ACTION ITEM.
Whenever a line below holds the word "will", copy that line.

++++++++++

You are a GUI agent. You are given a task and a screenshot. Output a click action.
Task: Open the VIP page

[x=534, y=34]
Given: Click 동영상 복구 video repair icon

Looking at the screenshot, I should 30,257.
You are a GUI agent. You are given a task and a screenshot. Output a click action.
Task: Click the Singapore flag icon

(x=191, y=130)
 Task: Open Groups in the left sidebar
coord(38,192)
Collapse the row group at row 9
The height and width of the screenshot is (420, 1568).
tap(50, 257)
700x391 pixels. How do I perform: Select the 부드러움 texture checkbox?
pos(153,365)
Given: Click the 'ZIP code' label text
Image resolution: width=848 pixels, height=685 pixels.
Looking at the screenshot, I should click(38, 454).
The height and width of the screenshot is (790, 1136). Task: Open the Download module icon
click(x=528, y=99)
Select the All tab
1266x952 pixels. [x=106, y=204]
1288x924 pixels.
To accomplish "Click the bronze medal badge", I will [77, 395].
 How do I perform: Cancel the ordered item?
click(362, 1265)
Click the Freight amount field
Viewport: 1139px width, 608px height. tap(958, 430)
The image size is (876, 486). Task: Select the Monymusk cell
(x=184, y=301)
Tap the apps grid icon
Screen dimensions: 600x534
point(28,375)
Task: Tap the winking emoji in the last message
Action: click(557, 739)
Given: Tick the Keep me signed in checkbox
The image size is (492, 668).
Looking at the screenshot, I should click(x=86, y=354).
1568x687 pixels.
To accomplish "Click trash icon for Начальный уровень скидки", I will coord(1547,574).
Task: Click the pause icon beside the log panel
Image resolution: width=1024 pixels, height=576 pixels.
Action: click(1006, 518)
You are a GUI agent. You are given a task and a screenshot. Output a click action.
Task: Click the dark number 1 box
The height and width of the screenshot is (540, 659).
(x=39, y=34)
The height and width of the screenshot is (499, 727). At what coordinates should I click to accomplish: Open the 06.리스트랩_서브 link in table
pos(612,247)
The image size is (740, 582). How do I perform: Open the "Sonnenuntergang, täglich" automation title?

++++++++++

TASK OUTPUT.
To accomplish "Click the bronze medal badge", I will [77, 395].
To accomplish "Click trash icon for Начальный уровень скидки", I will coord(1547,574).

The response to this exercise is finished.